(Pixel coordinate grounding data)
※ ※ ※

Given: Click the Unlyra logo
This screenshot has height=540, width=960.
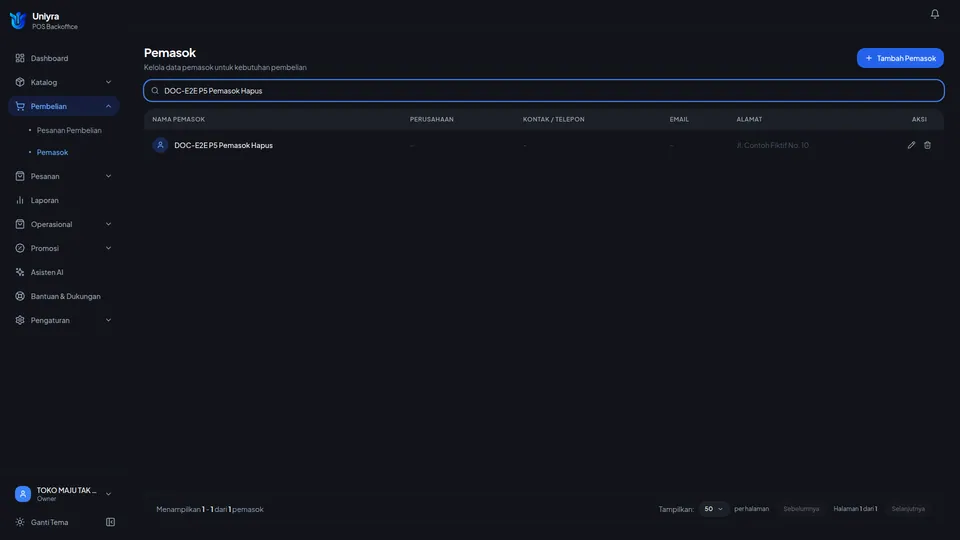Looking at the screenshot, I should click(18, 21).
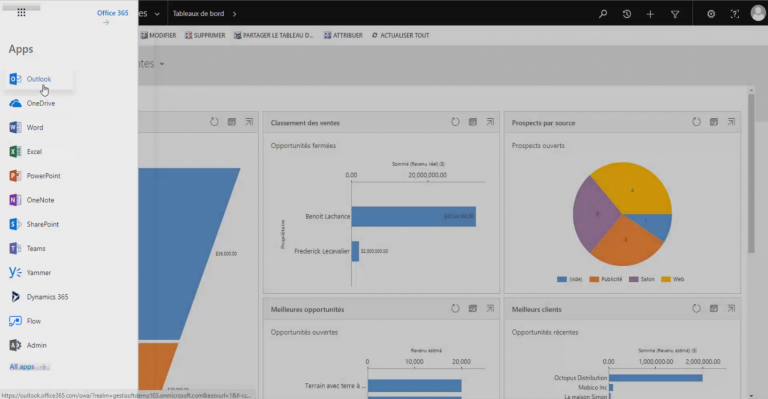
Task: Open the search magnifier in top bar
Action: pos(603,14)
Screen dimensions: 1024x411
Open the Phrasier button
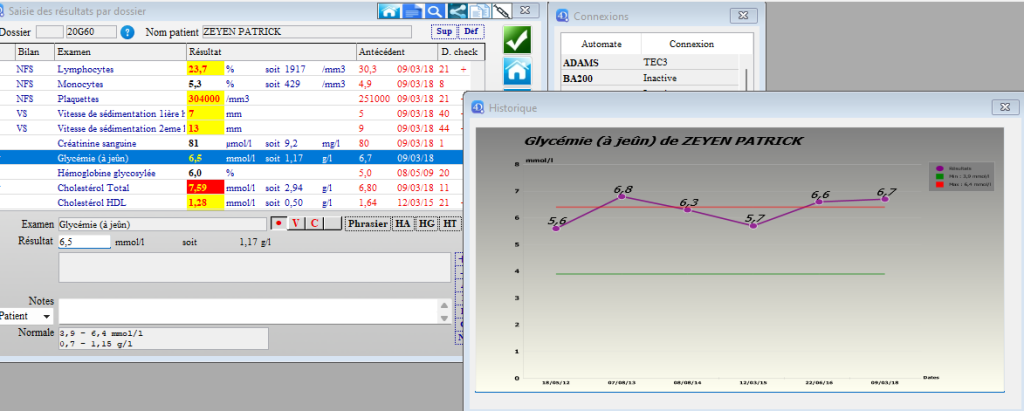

※ ※ ※

### Assigned task
Copy every line above word for word and exclude the pictures.

### Written solution
Given: Click the Unlyra logo
This screenshot has height=540, width=960.
Looking at the screenshot, I should click(18, 21).
Task: Open the search magnifier in top bar
Action: pos(603,14)
Screen dimensions: 1024x411
Open the Phrasier button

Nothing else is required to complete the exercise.